O relevante The Beryl Institute publicou ano passado um excelente trabalho que trouxe uma pesquisa feita diretamente com os consumidores do sistema de saúde (2000 pessoas, em 5 países, em 4 continentes) exatamente para tentar responder a esta pergunta. A resposta surpreendeu várias pessoas que atuam nesta indústria, ainda que previsível e simples:
a grande maioria das pessoas percebem como fator mais importante de valor recebido em um tratamento médico o fato de “ser ouvido” ou “ter sua opinião valorizada” pelos prestadores de serviço.
Dos dez primeiros itens escolhidos pelos entrevistados sobre o que se consideraria como atitudes que geram valor no relacionamento com o prestador de serviços de saúde, nada menos que sete desses principais estão ligados às “pessoas”, ou seja, ao capital humano disponibilizado para referido atendimento. Fluxos ou processos de trabalho e estrutura do local, embora importantes, ficaram em segundo e terceiro lugares, respectivamente.

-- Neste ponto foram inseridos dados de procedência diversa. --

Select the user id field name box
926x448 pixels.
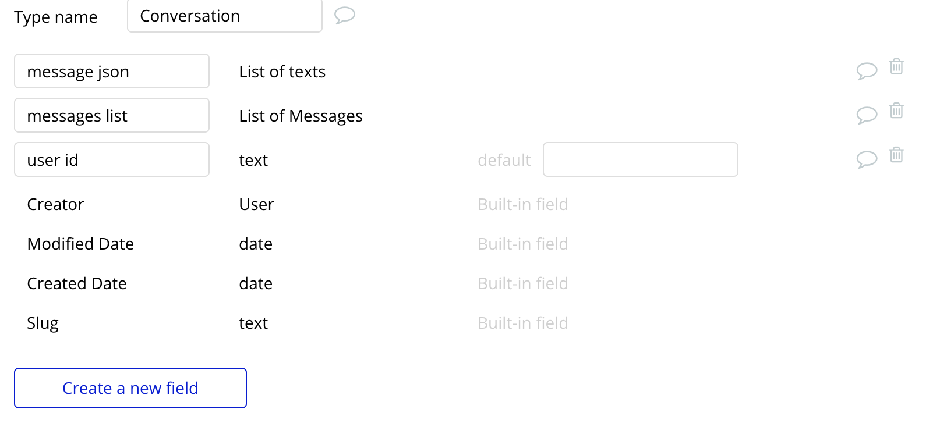[x=112, y=160]
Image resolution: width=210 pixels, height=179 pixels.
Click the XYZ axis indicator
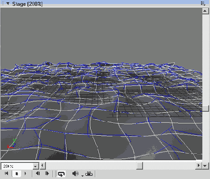coord(12,144)
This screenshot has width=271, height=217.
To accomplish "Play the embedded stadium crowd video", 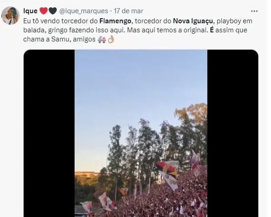I will [141, 133].
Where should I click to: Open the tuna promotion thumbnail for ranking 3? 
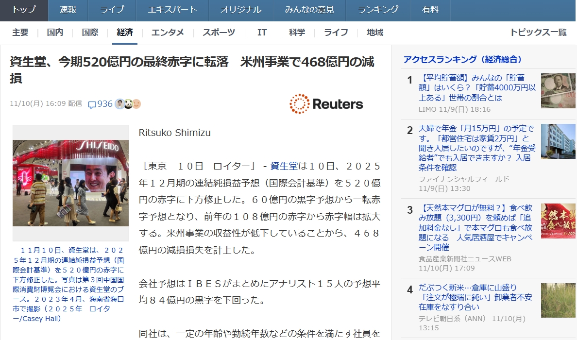[558, 221]
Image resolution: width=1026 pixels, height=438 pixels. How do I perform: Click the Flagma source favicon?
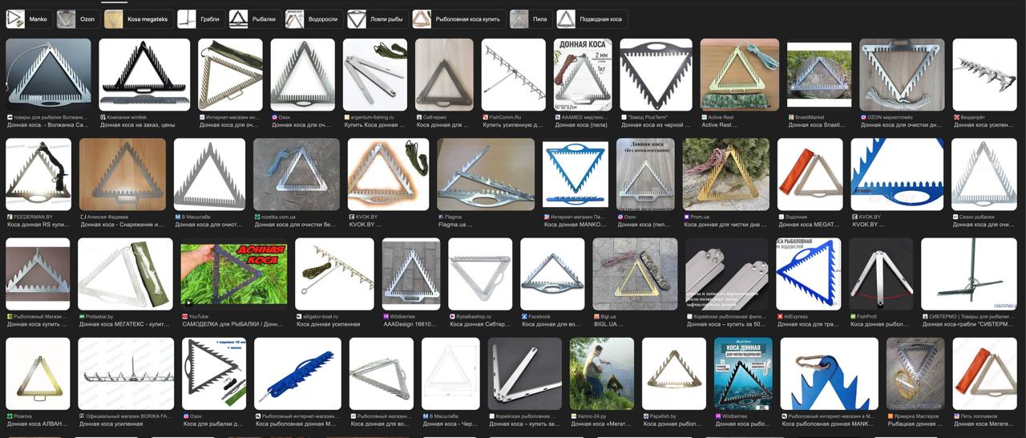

O paciente ou o consumidor, como é denominado no trabalho do Instituto Beryl, quer e deseja que seu direito mais básico – a autonomia, seja respeitado e, para tanto, deveríamos levar em séria consideração a aplicação de medidas que facilitem uma decisão médica compartilhada. Entre essas medidas, a principal: o treinamento de pessoas do time de assistência, incluindo médicos e enfermeiros, para dar efetividade e melhorar o processo de escuta e de compartilhamento de decisão.

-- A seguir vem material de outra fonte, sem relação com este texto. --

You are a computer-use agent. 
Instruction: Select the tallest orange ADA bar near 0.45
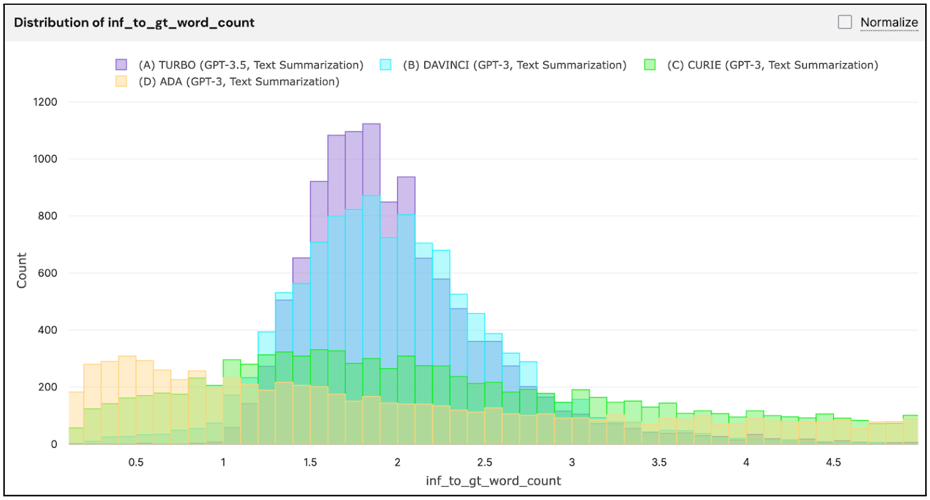click(127, 400)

Podemos inovar no sistema de saúde. Podemos trazer conceitos revolucionários e práticas diferentes. Podemos automatizar processos ou introduzir a inteligência artificial. Tudo isso é positivo, evidentemente. Contudo, nada será efetivo se não trouxermos o paciente para o centro do sistema, tornando-o coprodutor do sistema de saúde, o que irá exigir, primeiramente, intenso treinamento dos profissionais de assistência.
Até lá, vamos continuar trocando a gestão pela fé!